U.S. Department of Defense


Date of this Version



Computer Networks, 2015


U.S. Government work


Cooperative relaying and dynamic-spectrum-access/cognitive techniques are promising solutions to increase the capacity and reliability of wireless links by exploiting the spatial and frequency diversity of the wireless channel. Yet, the combined use of cooperative relaying and dynamic spectrum access in multi-hop networks with decentralized control is far from being well understood.

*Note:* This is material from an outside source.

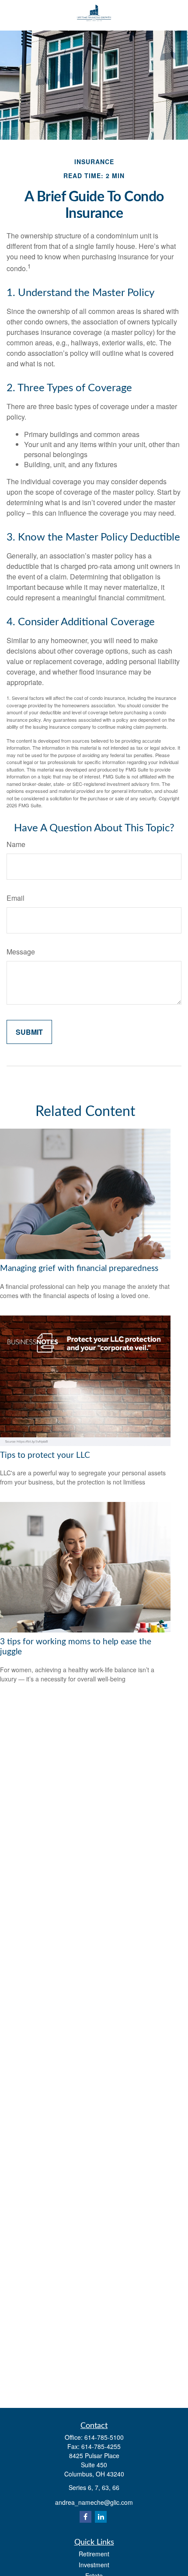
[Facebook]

We study the problem of network throughput maximization in cognitive and cooperative ad hoc networks through joint optimization of routing, relay assignment and spectrum allocation. We derive a decentralized algorithm that solves the power and spectrum allocation problem for two common cooperative transmission schemes, decode-and-forward (DF) and amplify-and-forward (AF), based on convex optimization and arithmetic–geometric mean approximation techniques. We then propose and design a practical medium access control protocol in which the probability of accessing the channel for a given node depends on a local utility function determined as the solution of the joint routing, relay selection, and dynamic spectrum allocation problem. Therefore, the algorithm aims at maximizing the network throughput through local control actions and with localized information only.

Through discrete-event network simulations, we finally demonstrate that the protocol provides significant throughput gains with respect to baseline solutions.